We recently bought a 1984 Tartan 37 Centerboard and would like to hear from anyone who has raced on or against one. I understand the rating varies by quite a bit from region to region. Any info from performance, to rating, to comparable boats would be helpful.

Thanks.


----------



## TSOJOURNER (Dec 16, 1999)

did you ask this question on the sailnet tartan e-mail group?
eric
tartan 37 kimberlite


----------



## Jeff_H (Feb 26, 2000)

I have raced against Tartan 37''s at the club level and cruise racing level. Their rating is generally set higher than it should because of the Tartan 37''s upwind ability in moderate air, which is actually pretty good. The problem is they are not that fast in light air or on other points of sail, so they are racing against a pretty stiff rating, especially in point to point racing where there tends to be a lot of reaching conditions and where more modern designs really excel. The Tartan 37''s stern is really shaped wrong for fast reaching speed. Her pinched transom results in a comparatively short run and sharply radiused aft buttock lines, which when combined with a the Tartan''s short waterline spell comparatively slow reaches. 
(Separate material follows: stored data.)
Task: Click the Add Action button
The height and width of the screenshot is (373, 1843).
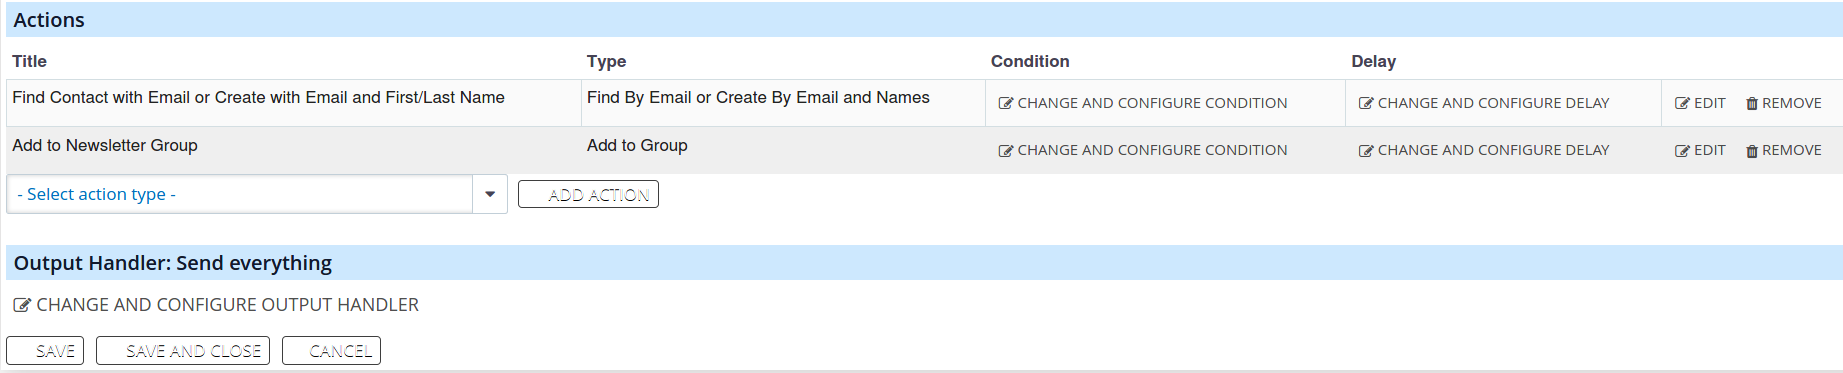Action: click(x=588, y=195)
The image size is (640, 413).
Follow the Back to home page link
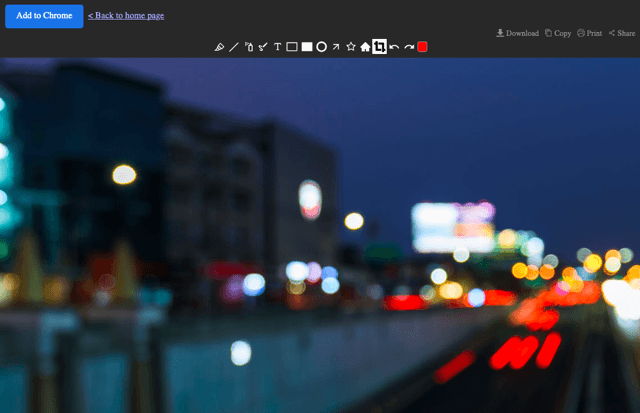point(126,16)
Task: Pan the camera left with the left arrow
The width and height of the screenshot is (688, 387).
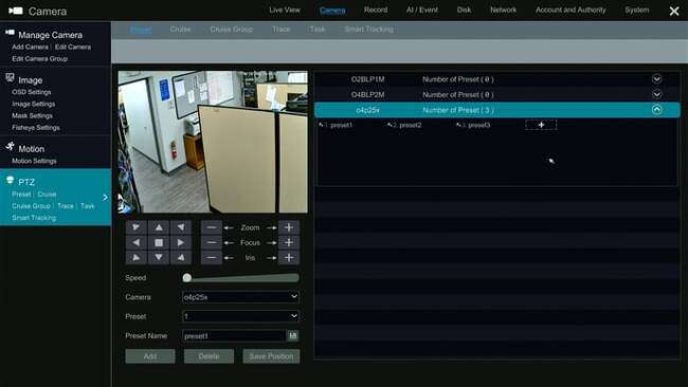Action: click(136, 243)
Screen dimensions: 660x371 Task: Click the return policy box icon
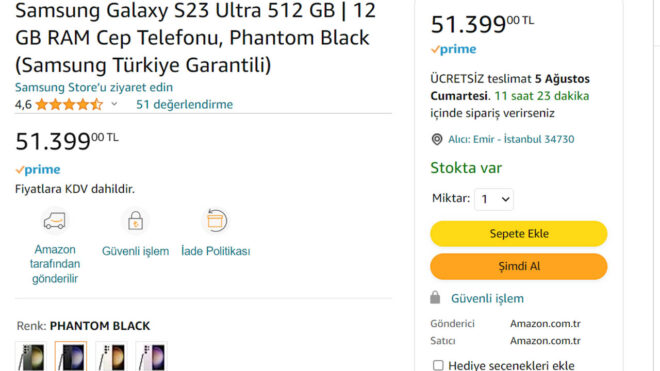[x=216, y=221]
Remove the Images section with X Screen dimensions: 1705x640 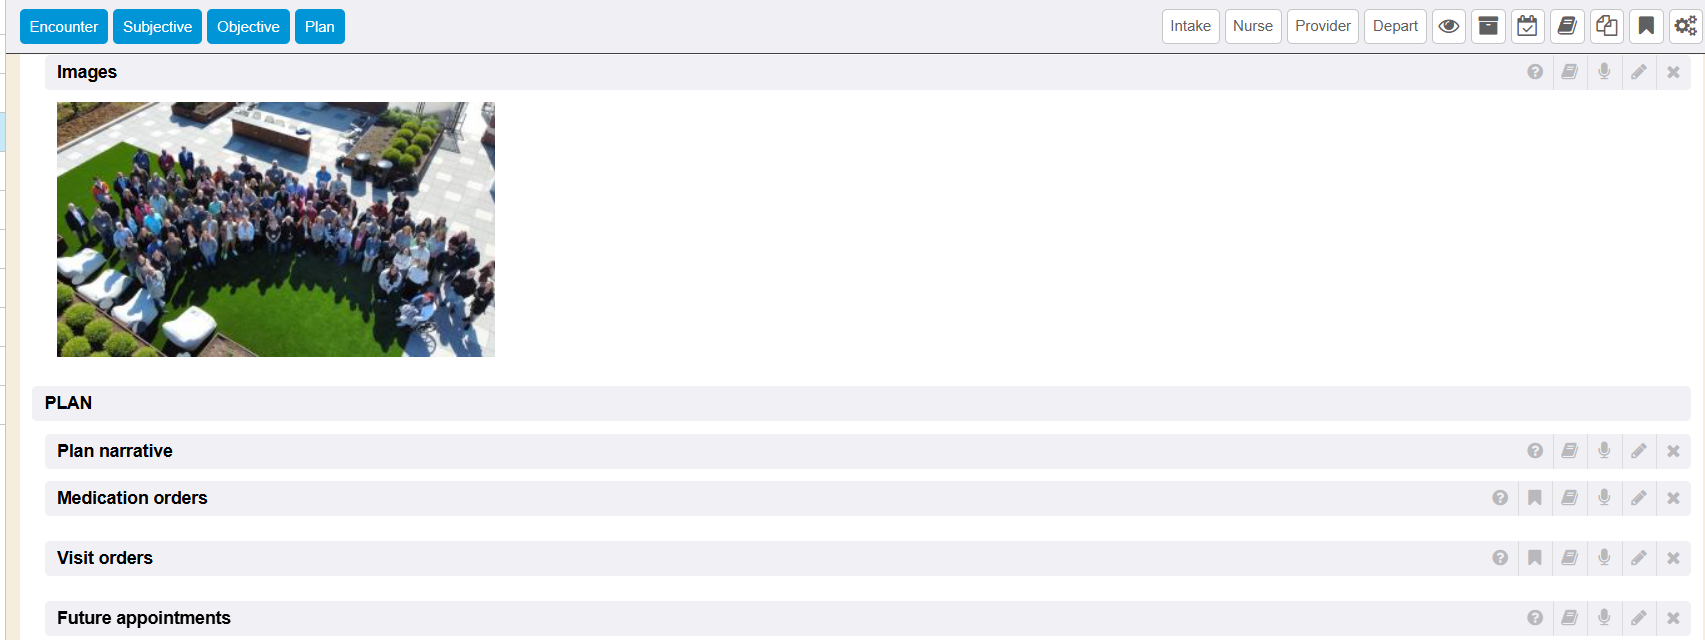pyautogui.click(x=1673, y=72)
They seem to do better in spinacker class races than in non-spin if there is a dead downwind leg. They have a comparatively large chute and with the board up, comparatively little drag and so can point dead down making pretty good VMG.
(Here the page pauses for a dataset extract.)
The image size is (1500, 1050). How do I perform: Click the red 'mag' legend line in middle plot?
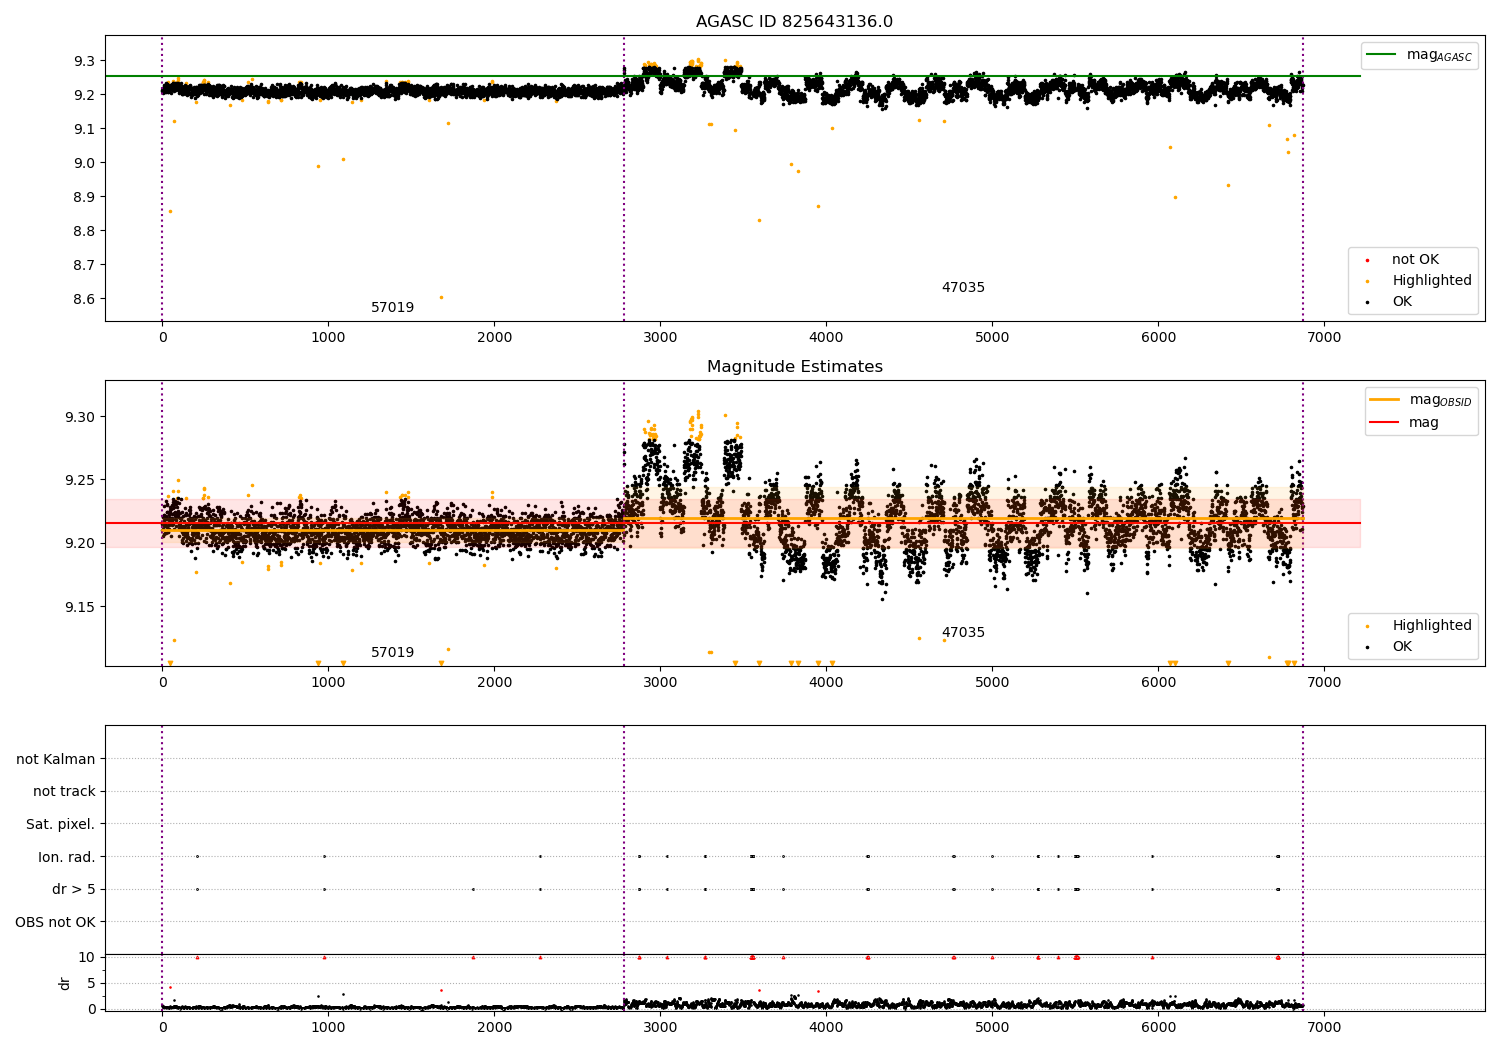pyautogui.click(x=1385, y=422)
That does not apply in heavier winds where lighter boats can also point close to dead down and begin to surf or worse yet plane. That also does not apply in light air where the Tartan 37''s bulk hurts her. 

So, unfortunately, even with a rating in the mid to high 130''s, (only 20 something sec''s a mile slower than the 3800 or 38) it is hard to do really well with the Tartan 37 as a race boat, except when the conditions are perfect. On the other hand these boats have their virtues off the race course that make them very appealing as cruisers in shoal draft venues. 

Regards
Jeff


----------



## MomentumUSA15342 (May 27, 2007)

We have owned and raced our Tartan 37 CB for 15 years now and do very well local club level races and larger long distance events. With the right equipment, strategy and tactics, she can perform well in windward/leward, point-to-point, and long distance venues in her given class. We have been able to sail her to her rating in just about all conditions, including reaching and light air. In fact, we rock in light air!!! (I know it's hard to believe with an 18,000 lb boat and all)
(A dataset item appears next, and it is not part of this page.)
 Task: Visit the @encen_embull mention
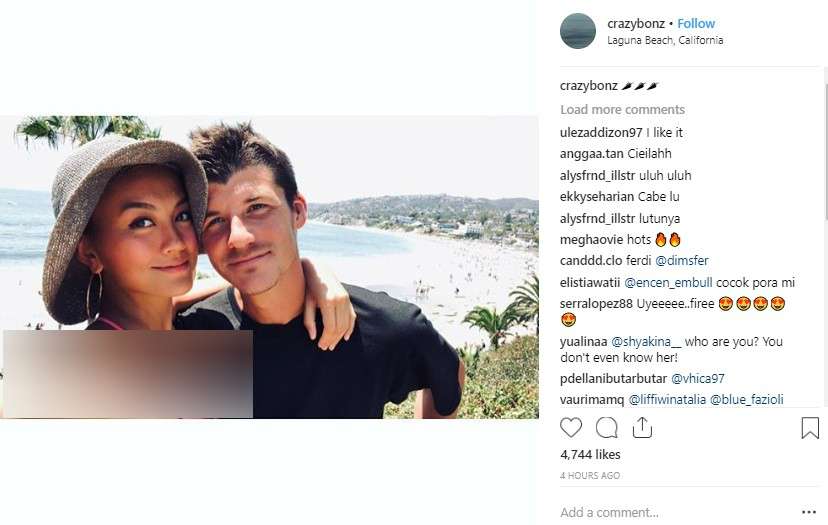click(x=668, y=283)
We (husband and kids) all race dingies competitevely (Lasers, Lightnings, Thistles, Melges 24) and basically try to sail the Tartan as much like a dingy as possible, and we've learned a few tricks along the way. We have custom Polars and a laptop and are constantly trying to sail to the targets, which is nice.

Maybe in Annapolis the Tartan 37's rate in the 130's (PHRF), but just about everywhere else the Tartan 37 CB (centerboard) rates in the 140-150s.

In case you're wondering, why a Tartan 37?... we like the boat and it's kind-of like our cottage on the water that we go out and race.

If you have any specific questions about racing your Tartan 37, feel free to email us at [email protected] and we'll be happy to assist.

To see our boat, visit www.freewebs.com/sailmomentum


----------



## Sabre66 (Feb 3, 2007)

I've used to race on a T-37. They are very good to w/w in all types of wind speed. They do not, in my opinion, lose much on a reaching leg.They're good dead d/w with the ability to lift the board, although we used to keep the board down and heat it up in anything under 12 knots.
Good PHRF rating in New England 140 something. Keep in mind that she's heavy for short races,it's hard to compete with the lighter boats but in longer races 3-4 miles(unfortunately this is considered long for beer can racing) she will do well.


----------



## ericdeichmann (Feb 5, 2009)

Hi -- 

I'm also racing a Tartan 37 -- and we've been rated 126 in New England. It's a 1980 CB model. Apparently the base rating for the model is 129 (-3 for carrying a cruising chute + a symmetrical chute). What kinds of adjustments were used to get the 130-140+ ratings mentioned here?

Thanks,
Eric Deichmann


----------



## paulk (Jun 2, 2000)

Dear Eric: Please note the posting date of the original questioner. He's probably given up trying to race by now, if he still has this boat. 

PHRF ratings vary by area because prevailing conditions affect the results. As Jeff notes, in the right conditions, the T37 sails to it's rating of "x". If the conditions tend to be lighter than that, then the boat will be slower and have a slower rating. The higher ratings may be for places like the Chesapeake or Long Island Sound, which typically have light air. There is likely more wind where you sail, so the rating is correspondingly lower for you.


----------